В августе или сентябре того же 1810 г. граф Аракчеев передал звание военного министра Барклаю де Толли[123] и был причислен состоять при особе государя. По этому случаю он давал так называемый прощальный обед корпусу офицеров гвардейской артиллерии, единственный, сколько запомню, во все время моего служения с ним; ибо с этого времени он уже решительно не вмешивался ни в какое служебное отношение по бригаде. После обеда, перейдя в другие комнаты, мы с жадным любопытством читали в особой книжке собранные собственноручные записки к Аракчееву государей Павла и Александра, и, как кажется, книжка эта с умыслом была оставлена на столе в гостиной. Множество записок из этого числа были сокрыты под бумагой с приложением по углам печати Аракчеева, другие же лежали сверху, на виду. Теперь не припомню содержания многих из них, кроме писанной карандашом государем Павлом Петровичем, следующего содержания: «Барон! Кто такой дурак, который маршировал сегодня в вахтпараде, в замке такого-то взвода?..»

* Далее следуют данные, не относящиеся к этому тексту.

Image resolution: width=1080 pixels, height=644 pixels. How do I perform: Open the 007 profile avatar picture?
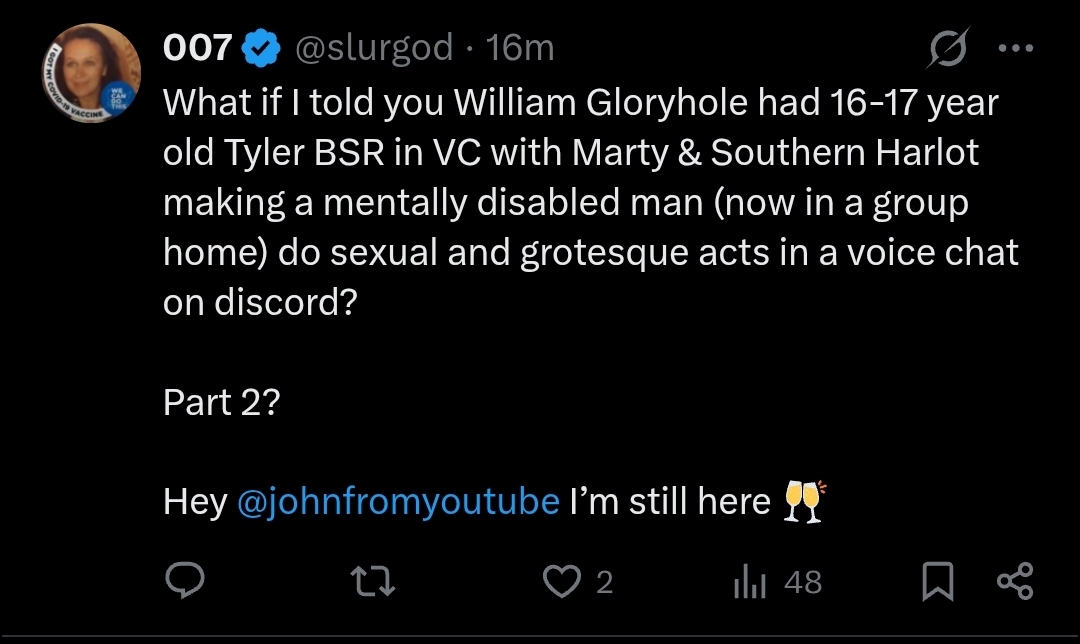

Генерал-майор Касперский еще в начале 1811 г. уволен был в отпуск для излечения болезни, и в его отсутствие командовал бригадой полковник Эйлер. Бывши ротным командиром, он занимался фронтовой службой, как мы тогда называли, «педантски», т. е. со всеми малейшими подробностями; а как в продолжение двух военных кампаний, в сражениях под Аустерлицем и под Фридландом, он заслужил репутацию нелестную для воина, то сослуживцы его крепко за это не любили. Но как удивился я, когда, возвратясь из похода моего в Галицию, я застал его уже командующим бригадой и услышал отзывы своих товарищей, что Эйлер совершенно переменился, из педанта сделался, так сказать, товарищем для офицеров; расположение офицеров к себе он удержал до конца своего командования; а ко мне он даже был особенно внимателен.
В первых числах сентября 1811 г., приехал в Петербург генерал-майор Ермолов.[124] Он тогда был еще командиром конной роты, которую, однако же, сдал по новому положению другому штаб-офицеру, и потому считался только по артиллерии. Во время прошедших войн с французами Ермолов и князь Яшвиль[125] составили себе громкую репутацию первых артиллеристов по армии, хотя были оба совершенно отличны и образованием, и храбростью. Яшвиль – грузин, пылкий, более невежда, нежели образованный, но неглупый, опытный и отчаянно заносливый в сражениях. Ермолов же, напротив, твердый, скрытный, необыкновенного ума, с познаниями обширными и теоретическими, и практическими, в сражениях примерно хладнокровен. Оба они относительно нас, гвардейской артиллерии, отзывались весьма нелестно и в особенности о наших полковниках Эйлере и Ляпунове; даже слух носился, что Ермолов при ретираде под Фридландом, нагнав обе батарейные роты, которыми тогда они командовали, искал хотя одного из них, громко угрожая ударами нагайки. А теперь вдруг и неожиданно Ермолов назначается командиром гвардейской артиллерийской бригады.[126] Это случилось в тот самый день, когда получено было предписание отправить меня немедленно в Смоленск проселочной дорогой на Старую Русу, Холм, Торопец и Духовщину навстречу артиллерийским рекрутским партиям, направленным уже из Смоленска в Петербург по описанному тракту, с тем чтобы я оные обратно отвел к Смоленску. Получив в тот же день все бумаги, я на другой день, когда прочие офицеры представлялись Ермолову, хотя еще не выехал, не счел, однако, нужным ему являться. Он спросил обо мне и выразился: «Знаю, это тоже любимец Аракчеева!»